Dopo le critiche alla guerra di Putin, “suicidato” anche il capo di Lukoil
Jacopo Iacoboni
Già in una situazione normale ci sarebbero ragioni per dubitare del suicidio di un grosso dirigente russo che cade, in un ospedale a Mosca, dalla finestra del sesto piano. Le finestre sono sempre troppo spalancate, in Russia. Figuriamoci adesso, nel pieno della guerra in Ucraina che non va come il Cremlino aveva previsto, e con una controffensiva ucraina che si sposa a diversi scricchiolii nel regime di Mosca, costretto e reprimere sempre più spaventosamente ogni figura di dissenso. Così ieri in pochi analisti hanno creduto che Ravil Maganov, presidente del Consiglio di amministrazione della compagnia petrolifera Lukoil, si sia davvero suicidato gettandosi nel vuoto da una stanza dell’Ospedale Clinico Centrale di Mosca. Per una serie di elementi di fatto.
Primo. Da poco prima dell’inizio dell’invasione russa in Ucraina, hanno cominciato a morire uno dietro l’altro top manager del gas e del petrolio russo, Sergey Protosenya, Vladislav Avayev, Vasily Melnikov, Mikhail Watford, Alexander Tyulyakov, Leonid Shulman, Andrei Krukowski. Il nono era stato Alexander Subbotin, top manager di Lukoil trovato in una mansion alla periferia di Mosca. Le forze dell’ordine dissero che era morto per insufficienza cardiaca, che lui e la sua sicurezza personale avevano trascorso diversi giorni a casa di amici di famiglia.

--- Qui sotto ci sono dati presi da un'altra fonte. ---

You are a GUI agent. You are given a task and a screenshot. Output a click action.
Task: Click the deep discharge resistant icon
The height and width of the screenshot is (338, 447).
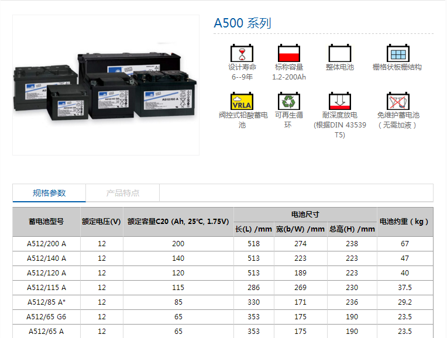339,101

Le dinamiche sembrarono talmente poco credibili da suonare tragicomiche: Subbotin si sarebbe presentato «in uno stato di grave intossicazione da alcol e droghe il giorno prima» della sua morte, a casa di uno sciamano. Il corpo era stato scoperto in una stanza del seminterrato, utilizzata dallo sciamano per «riti vudù giamaicani». A Ferragosto c’è stato un caso che sarebbe il decimo, una morte sospetta a Washington, Dc, di Dan Rapoport finanziere lettone che ormai viveva negli Stat Uniti, sponsor di Alexey Navalny, amico di Bill Browder, il finanziere del fondo Hermitage diventato attivista per i diritti umani dopo l’assassinio in carcere del suo collaboratore Sergey Magnitsky (Browder lanciò una campagna per un Magnitsky Act poi adottato nei principali pasi occidentali). Anche Rapoport è morto cadendo nel vuoto da un attico, con dubbi sempre crescenti nelle ultime ore da parte di alcuni servizi occidentali.
Secondo: in Lukoil, secondo quanto riferiscono a La Stampa fonti molto a conoscenza del dossier, è in corso una scatenata guerra di potere tra chi sostiene una fazione ultra realista e putiniana, e qualcuno che ha voluto parlare contro la guerra in Ucraina, forse sostenuto da un pezzo stesso dei servizi. All’inizio di marzo, per capirci, il consiglio di amministrazione di Lukoil aveva chiesto pubblicamente la fine del «conflitto militare» in Ucraina. I membri del board avevano espresso «preoccupazione per i continui tragici eventi in Ucraina e profonda solidarietà a tutti coloro che sono stati toccati da questa tragedia». Critiche che erano state probabilmente alla radice delle strane e repentine dimissioni di Vagit Alekperov, lo storico amministratore delegato dell’azienda, che era stato appena colpito dalle sanzioni e dal divieto di viaggio nel Regno Unito, diventato il principale hub estero dell’azienda (il secondo è l’Italia: Lukoil gestisce distributori in Calabria e Sicilia soprattutto, una raffineria, a Priolo, di fatto ferma dopo la guerra in Ucraina).